CONSIGNE 1: D'après l'extrait sur l'alimentation et la condition animale, quels produits végétaux les riches peuvent-ils consommer pour compenser l'absence de viande ?
CONSIGNE 2: Rédigez la suite de l'extrait sur l'alimentation et la condition animale, à partir de sa dernière phrase.

Dans notre monde, tout est imbriqué, parcouru d'une même énergie qui traverse plantes, animaux et hommes. Rien ne peut vivre à l'écart de cette chaîne constamment entretenue par le cycle de la vie et de la mort. Les pluies ou les vents ne sélectionnent pas les parcelles sur lesquelles ils déposent les poisons et insectes qu'ils peuvent porter. On refuse la laine, les matériaux synthétiques, mais sait-on comment est cultivé le coton ou le lin ? Peuvent-ils pousser par la grâce du ciel à l'abri des parasites et des maladies ? Peuvent-ils pousser sans traitements et sans énormément d'eau, asséchant ainsi des rivières, voire des mers qui auraient été nettement plus utiles en servant à autre chose ?

La vie des animaux sauvages serait-elle exemplaire ? Leur agonie, parfois très longue, est-elle préférable à leur mort dans un abattoir moderne ? S'ils sont maltraités, c'est naturemment tout aussi condamnable que lorsqu'il s'agit d'un être humain, mais la maltraitance est une perversité qui s'attaque tout autant aux animaux qu'aux êtres humains. Les hommes sont de plus en plus nombreux grâce au - ou à cause du - progrès des sciences, de la médecine. Cela n'a certes rien à voir avec le bonheur, mais les réflexions philosophiques et les régimes sont l'apanage de gens riches, et/ou, de sociétés avancées. Les pauvres n'auront jamais le choix de leur nourriture, à la différence des riches qui peuvent tenter d'équilibrer l'absence de viande par divers produits végétaux coûteux à produire dans des pays qui ne sont pas les leurs (le soja, les noix de cajou par exemple).

DONNÉES:
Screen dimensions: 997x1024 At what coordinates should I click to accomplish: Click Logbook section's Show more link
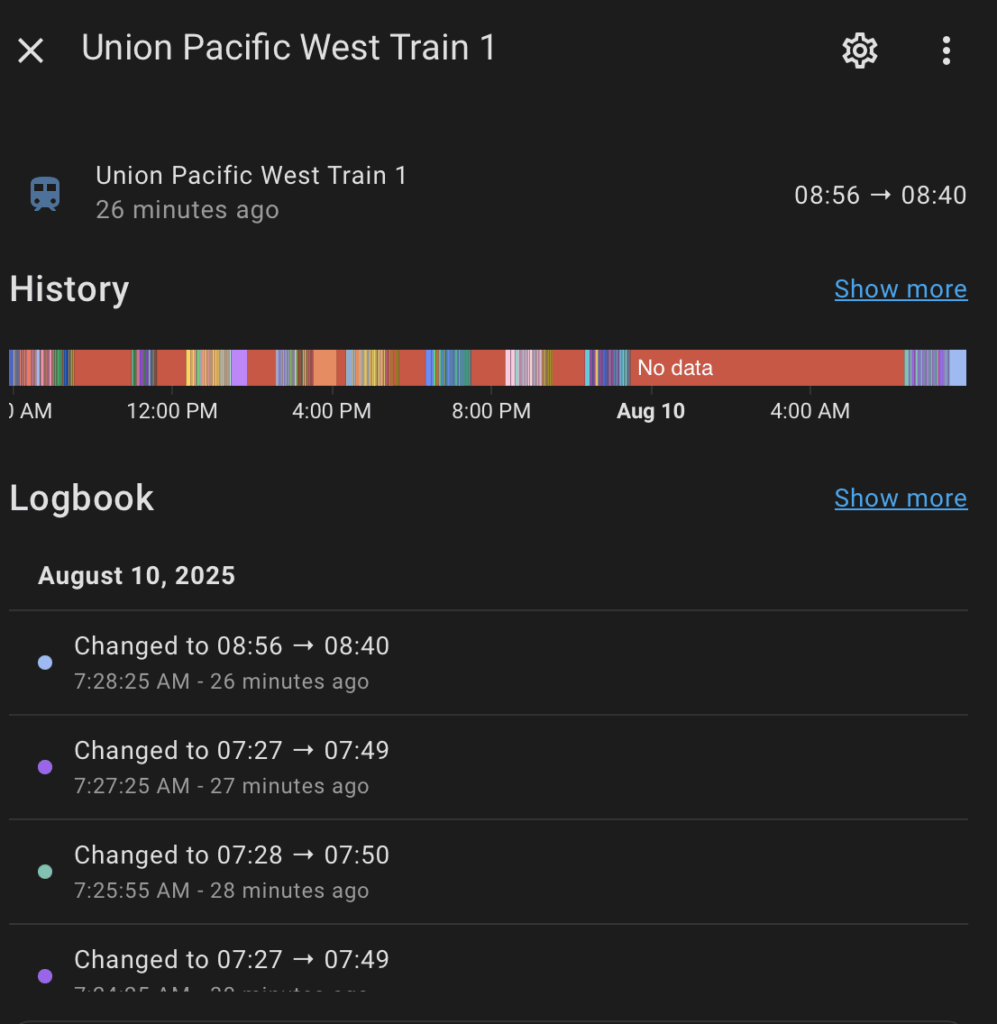[x=900, y=498]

CORRIGÉ 1: Le soja et les noix de cajou, par exemple.

CORRIGÉ 2:
Essayer de vivre au XXIe s. à la mode du Xe s., voire de périodes antérieures, est une aberration. La médecine a considérablement évolué, l'agriculture aussi, tout comme les structures sociales. Personne n'échappe à son environnement, par exemple aux moustiques qui peuvent transmettre de lourdes maladies : doit-on sauver le moustique en acceptant que chez les plus démunis évidemment, les hommes, les enfants en particulier soient gravement handicapés ? 

La leçon de toutes les philosophies est la modération, l'équilibre et par dessus tout, la tolérance. Se faire vomir ou bien "nettoyer" ses intestins dans l'espoir fallacieux d'en éliminer les toxines est tout aussi inutile que ridicule, voire dangereux. Pour ne pas parler des saignées, préconisées elles aussi par une certaine médecine ayurvédique. Ce qui ne veut pas dire que tout soit à rejeter dans l'ayurvédisme, mais accepterait-on de se soigner actuellement dans les pays occidentaux en ne recourant qu'aux traitements médiévaux qui favorisaient une forte mortalité ? Un massage ne peut-être efficace après un banquet copieusement arrosé. Mais les interdits (ou recommandations) alimentaires sont opposés à l'esprit libertaire du tantrisme. Chacun est le bienvenu, omnivore, végétarien, voire végane, car l'épanouissement spirituel  (c'est bien l'esprit qui gère tout, y compris l'alimentation) amène naturellement chacun à choisir un équilibre. Son propre équilibre.